Sucre, 20 de mayo (ANV). – Marco Solís, director ejecutivo de la Asociación de Gobiernos Autónomos Municipales de Chuquisaca (AGAMDECH), expresó su preocupación por la drástica reducción en los ingresos provenientes del Impuesto Directo a los Hidrocarburos (IDH), que ha afectado significativamente a los municipios del departamento.
“Compensar esta baja que se tiene del IDH es urgente. ¿De qué manera afecta? A salud, educación… Sí, afecta, porque está el desayuno escolar, algunos contratos en el área de salud, hay varios ítems y rubros que se cubren con el IDH”, explicó Solís. Añadió que la disminución no solo impacta a las alcaldías, sino también a universidades y a la Gobernación.
Según el representante de AGAMDECH, “el IDH ha bajado casi un 50% en los municipios”. Esta caída representa un fuerte golpe a las finanzas municipales, dificultando la continuidad de programas esenciales y la ejecución de nuevas obras.
En relación a posibles medidas para contrarrestar este recorte, Solís mencionó que existe un proyecto de ley en curso para compensar a los municipios más afectados, particularmente aquellos que perdieron población según el último censo. “Estamos a la espera de ese proyecto de ley que se pueda aprobar. Los municipios sí lo vamos a apoyar para compensar la baja que ha habido de recursos”, indicó.

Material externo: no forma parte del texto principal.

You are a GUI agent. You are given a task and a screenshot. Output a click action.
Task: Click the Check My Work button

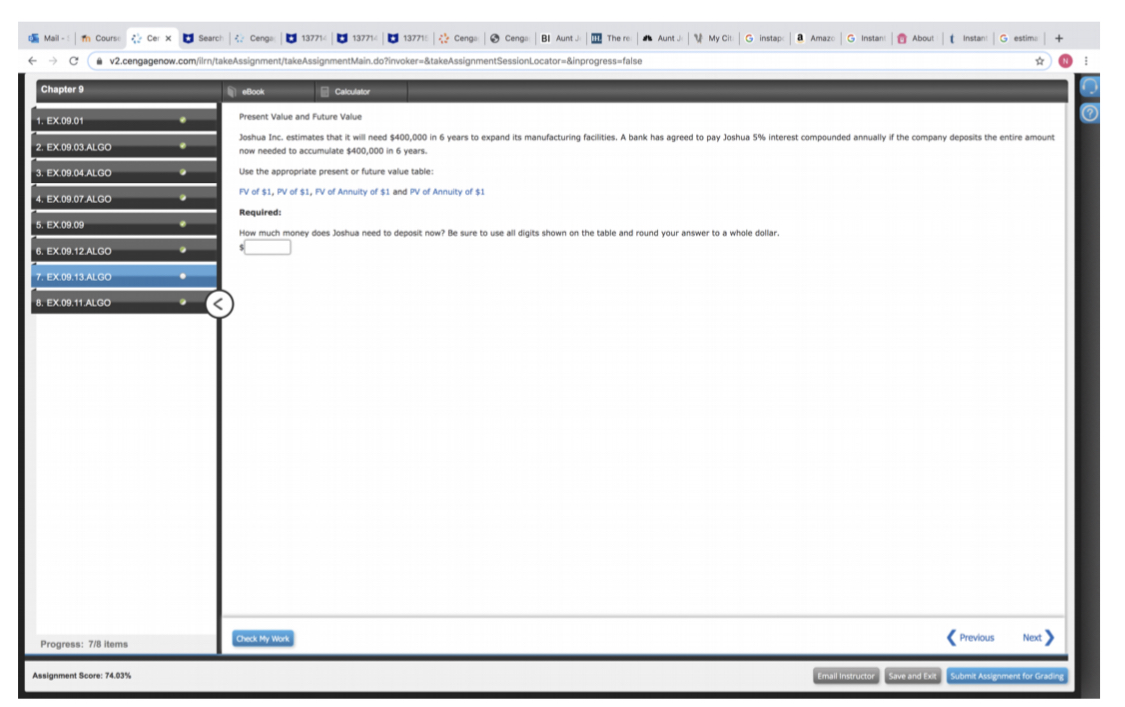point(263,637)
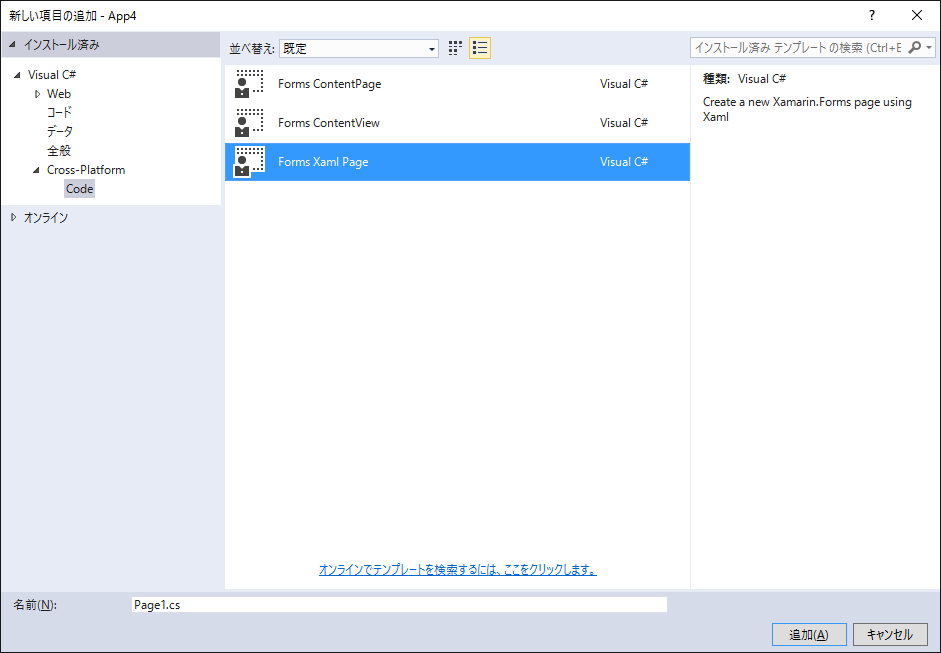Viewport: 941px width, 653px height.
Task: Switch to small icons list view
Action: click(480, 48)
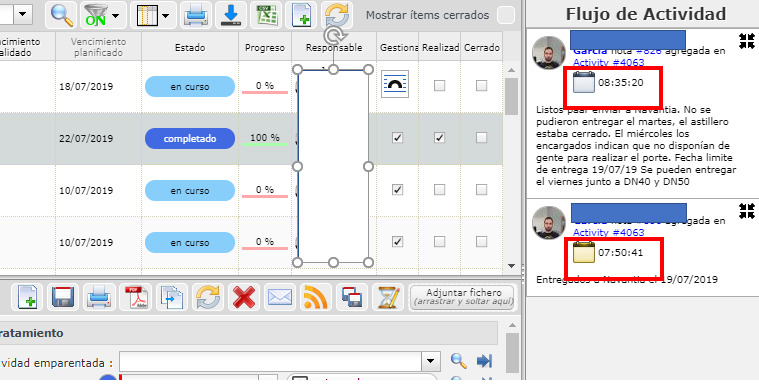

Sin embargo, advirtió que, incluso con esta compensación, los presupuestos municipales seguirán siendo insuficientes. “De ninguna manera, ningún presupuesto va a paliar completamente las necesidades que tienen los municipios. Estas son múltiples y permanentes. Necesitamos mayor presupuesto para afrontar las diferentes demandas que cada día, cada mes, cada año se generan”, afirmó.
El director ejecutivo de AGAMDECH también señaló que, ante la falta de recursos, los municipios recurren a mecanismos alternativos como créditos o fideicomisos, en función de su capacidad de endeudamiento. “Cada municipio ve cómo puede alivianar y solucionar estos problemas que se nos presentan cada año”, concluyó.
La situación se presenta como un desafío urgente para los gobiernos locales, que buscan mantener la prestación de servicios básicos y sostener proyectos de desarrollo en un contexto de restricciones económicas crecientes.